** Begin **

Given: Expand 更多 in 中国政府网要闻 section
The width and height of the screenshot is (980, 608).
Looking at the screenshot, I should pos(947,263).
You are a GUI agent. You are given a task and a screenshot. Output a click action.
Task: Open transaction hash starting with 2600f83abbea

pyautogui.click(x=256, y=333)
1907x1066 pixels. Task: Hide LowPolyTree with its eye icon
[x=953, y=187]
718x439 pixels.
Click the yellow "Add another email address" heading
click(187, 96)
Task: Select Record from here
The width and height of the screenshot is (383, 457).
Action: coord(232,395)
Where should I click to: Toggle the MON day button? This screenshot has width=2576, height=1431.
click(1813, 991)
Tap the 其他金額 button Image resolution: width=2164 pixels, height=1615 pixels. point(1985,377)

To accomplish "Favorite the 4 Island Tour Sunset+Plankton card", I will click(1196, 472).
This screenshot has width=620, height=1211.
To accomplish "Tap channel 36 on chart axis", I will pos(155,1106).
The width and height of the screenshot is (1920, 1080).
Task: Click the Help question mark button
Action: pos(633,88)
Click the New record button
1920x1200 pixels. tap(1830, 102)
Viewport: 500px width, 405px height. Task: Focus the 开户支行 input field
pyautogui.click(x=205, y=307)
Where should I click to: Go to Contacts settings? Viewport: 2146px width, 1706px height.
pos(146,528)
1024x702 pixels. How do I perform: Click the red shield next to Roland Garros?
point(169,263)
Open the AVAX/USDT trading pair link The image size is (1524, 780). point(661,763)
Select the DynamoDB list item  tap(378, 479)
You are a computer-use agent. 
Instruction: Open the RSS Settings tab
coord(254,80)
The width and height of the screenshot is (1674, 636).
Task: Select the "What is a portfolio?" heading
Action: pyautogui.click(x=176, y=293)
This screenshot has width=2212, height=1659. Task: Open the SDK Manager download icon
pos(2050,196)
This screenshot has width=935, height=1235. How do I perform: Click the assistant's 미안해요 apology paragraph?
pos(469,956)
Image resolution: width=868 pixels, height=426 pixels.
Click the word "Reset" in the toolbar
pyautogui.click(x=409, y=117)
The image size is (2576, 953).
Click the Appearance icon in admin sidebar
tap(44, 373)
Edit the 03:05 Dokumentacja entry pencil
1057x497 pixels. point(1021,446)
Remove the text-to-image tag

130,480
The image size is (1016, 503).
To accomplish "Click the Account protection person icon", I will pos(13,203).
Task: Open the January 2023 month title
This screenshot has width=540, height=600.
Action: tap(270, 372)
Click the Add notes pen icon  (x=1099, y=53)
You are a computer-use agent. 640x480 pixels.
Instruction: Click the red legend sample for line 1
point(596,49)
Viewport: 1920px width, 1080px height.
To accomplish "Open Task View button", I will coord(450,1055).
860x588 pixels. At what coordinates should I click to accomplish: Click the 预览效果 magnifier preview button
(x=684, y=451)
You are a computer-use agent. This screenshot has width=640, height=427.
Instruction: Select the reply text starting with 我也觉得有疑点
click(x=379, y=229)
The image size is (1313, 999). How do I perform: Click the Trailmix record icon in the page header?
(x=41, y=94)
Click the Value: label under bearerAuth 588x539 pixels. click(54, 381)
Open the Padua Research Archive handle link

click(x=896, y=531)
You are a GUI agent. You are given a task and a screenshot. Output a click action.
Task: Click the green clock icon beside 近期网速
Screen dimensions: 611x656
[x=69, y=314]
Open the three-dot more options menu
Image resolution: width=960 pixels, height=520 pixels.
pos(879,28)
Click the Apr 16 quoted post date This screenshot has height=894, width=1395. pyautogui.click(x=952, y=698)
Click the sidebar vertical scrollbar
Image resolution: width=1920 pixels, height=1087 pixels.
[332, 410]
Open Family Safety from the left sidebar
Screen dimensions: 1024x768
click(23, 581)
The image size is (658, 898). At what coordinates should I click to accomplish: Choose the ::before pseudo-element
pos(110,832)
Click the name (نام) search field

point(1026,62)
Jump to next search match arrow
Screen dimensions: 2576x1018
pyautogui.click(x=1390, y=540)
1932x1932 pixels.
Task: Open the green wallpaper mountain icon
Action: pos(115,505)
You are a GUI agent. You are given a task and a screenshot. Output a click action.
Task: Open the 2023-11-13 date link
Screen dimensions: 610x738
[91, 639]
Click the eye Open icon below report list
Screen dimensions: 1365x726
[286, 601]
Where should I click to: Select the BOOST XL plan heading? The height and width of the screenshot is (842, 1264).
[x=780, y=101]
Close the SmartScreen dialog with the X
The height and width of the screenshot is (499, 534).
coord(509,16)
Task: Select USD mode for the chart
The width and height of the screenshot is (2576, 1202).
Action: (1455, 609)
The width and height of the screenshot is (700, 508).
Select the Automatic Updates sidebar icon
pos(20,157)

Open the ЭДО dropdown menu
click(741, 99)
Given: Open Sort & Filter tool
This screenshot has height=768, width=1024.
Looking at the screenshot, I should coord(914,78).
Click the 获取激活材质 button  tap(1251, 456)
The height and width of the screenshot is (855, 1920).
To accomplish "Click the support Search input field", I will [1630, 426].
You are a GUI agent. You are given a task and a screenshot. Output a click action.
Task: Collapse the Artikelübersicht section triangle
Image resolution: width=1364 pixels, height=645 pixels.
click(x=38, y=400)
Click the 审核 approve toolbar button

** End **

Reproduce all of the material above word for word, keeping every line in its original order.

Given: Expand 更多 in 中国政府网要闻 section
The width and height of the screenshot is (980, 608).
Looking at the screenshot, I should pos(947,263).
You are a GUI agent. You are given a task and a screenshot. Output a click action.
Task: Open transaction hash starting with 2600f83abbea

pyautogui.click(x=256, y=333)
1907x1066 pixels. Task: Hide LowPolyTree with its eye icon
[x=953, y=187]
718x439 pixels.
Click the yellow "Add another email address" heading
click(187, 96)
Task: Select Record from here
The width and height of the screenshot is (383, 457).
Action: coord(232,395)
Where should I click to: Toggle the MON day button? This screenshot has width=2576, height=1431.
click(1813, 991)
Tap the 其他金額 button Image resolution: width=2164 pixels, height=1615 pixels. point(1985,377)

To accomplish "Favorite the 4 Island Tour Sunset+Plankton card", I will click(1196, 472).
This screenshot has width=620, height=1211.
To accomplish "Tap channel 36 on chart axis", I will pos(155,1106).
The width and height of the screenshot is (1920, 1080).
Task: Click the Help question mark button
Action: pos(633,88)
Click the New record button
1920x1200 pixels. tap(1830, 102)
Viewport: 500px width, 405px height. Task: Focus the 开户支行 input field
pyautogui.click(x=205, y=307)
Where should I click to: Go to Contacts settings? Viewport: 2146px width, 1706px height.
pos(146,528)
1024x702 pixels. How do I perform: Click the red shield next to Roland Garros?
point(169,263)
Open the AVAX/USDT trading pair link The image size is (1524, 780). point(661,763)
Select the DynamoDB list item  tap(378, 479)
You are a computer-use agent. 
Instruction: Open the RSS Settings tab
coord(254,80)
The width and height of the screenshot is (1674, 636).
Task: Select the "What is a portfolio?" heading
Action: pyautogui.click(x=176, y=293)
This screenshot has width=2212, height=1659. Task: Open the SDK Manager download icon
pos(2050,196)
This screenshot has width=935, height=1235. How do I perform: Click the assistant's 미안해요 apology paragraph?
pos(469,956)
Image resolution: width=868 pixels, height=426 pixels.
Click the word "Reset" in the toolbar
pyautogui.click(x=409, y=117)
The image size is (2576, 953).
Click the Appearance icon in admin sidebar
tap(44, 373)
Edit the 03:05 Dokumentacja entry pencil
1057x497 pixels. point(1021,446)
Remove the text-to-image tag

130,480
The image size is (1016, 503).
To accomplish "Click the Account protection person icon", I will pos(13,203).
Task: Open the January 2023 month title
This screenshot has width=540, height=600.
Action: tap(270, 372)
Click the Add notes pen icon  (x=1099, y=53)
You are a computer-use agent. 640x480 pixels.
Instruction: Click the red legend sample for line 1
point(596,49)
Viewport: 1920px width, 1080px height.
To accomplish "Open Task View button", I will coord(450,1055).
860x588 pixels. At what coordinates should I click to accomplish: Click the 预览效果 magnifier preview button
(x=684, y=451)
You are a computer-use agent. This screenshot has width=640, height=427.
Instruction: Select the reply text starting with 我也觉得有疑点
click(x=379, y=229)
The image size is (1313, 999). How do I perform: Click the Trailmix record icon in the page header?
(x=41, y=94)
Click the Value: label under bearerAuth 588x539 pixels. click(54, 381)
Open the Padua Research Archive handle link

click(x=896, y=531)
You are a GUI agent. You are given a task and a screenshot. Output a click action.
Task: Click the green clock icon beside 近期网速
Screen dimensions: 611x656
[x=69, y=314]
Open the three-dot more options menu
Image resolution: width=960 pixels, height=520 pixels.
pos(879,28)
Click the Apr 16 quoted post date This screenshot has height=894, width=1395. pyautogui.click(x=952, y=698)
Click the sidebar vertical scrollbar
Image resolution: width=1920 pixels, height=1087 pixels.
[332, 410]
Open Family Safety from the left sidebar
Screen dimensions: 1024x768
click(23, 581)
The image size is (658, 898). At what coordinates should I click to accomplish: Choose the ::before pseudo-element
pos(110,832)
Click the name (نام) search field

point(1026,62)
Jump to next search match arrow
Screen dimensions: 2576x1018
pyautogui.click(x=1390, y=540)
1932x1932 pixels.
Task: Open the green wallpaper mountain icon
Action: pos(115,505)
You are a GUI agent. You are given a task and a screenshot. Output a click action.
Task: Open the 2023-11-13 date link
Screen dimensions: 610x738
[91, 639]
Click the eye Open icon below report list
Screen dimensions: 1365x726
[286, 601]
Where should I click to: Select the BOOST XL plan heading? The height and width of the screenshot is (842, 1264).
[x=780, y=101]
Close the SmartScreen dialog with the X
The height and width of the screenshot is (499, 534).
coord(509,16)
Task: Select USD mode for the chart
The width and height of the screenshot is (2576, 1202).
Action: (1455, 609)
The width and height of the screenshot is (700, 508).
Select the Automatic Updates sidebar icon
pos(20,157)

Open the ЭДО dropdown menu
click(741, 99)
Given: Open Sort & Filter tool
This screenshot has height=768, width=1024.
Looking at the screenshot, I should coord(914,78).
Click the 获取激活材质 button  tap(1251, 456)
The height and width of the screenshot is (855, 1920).
To accomplish "Click the support Search input field", I will [1630, 426].
You are a GUI agent. You are given a task and a screenshot. Output a click action.
Task: Collapse the Artikelübersicht section triangle
Image resolution: width=1364 pixels, height=645 pixels.
click(x=38, y=400)
Click the 审核 approve toolbar button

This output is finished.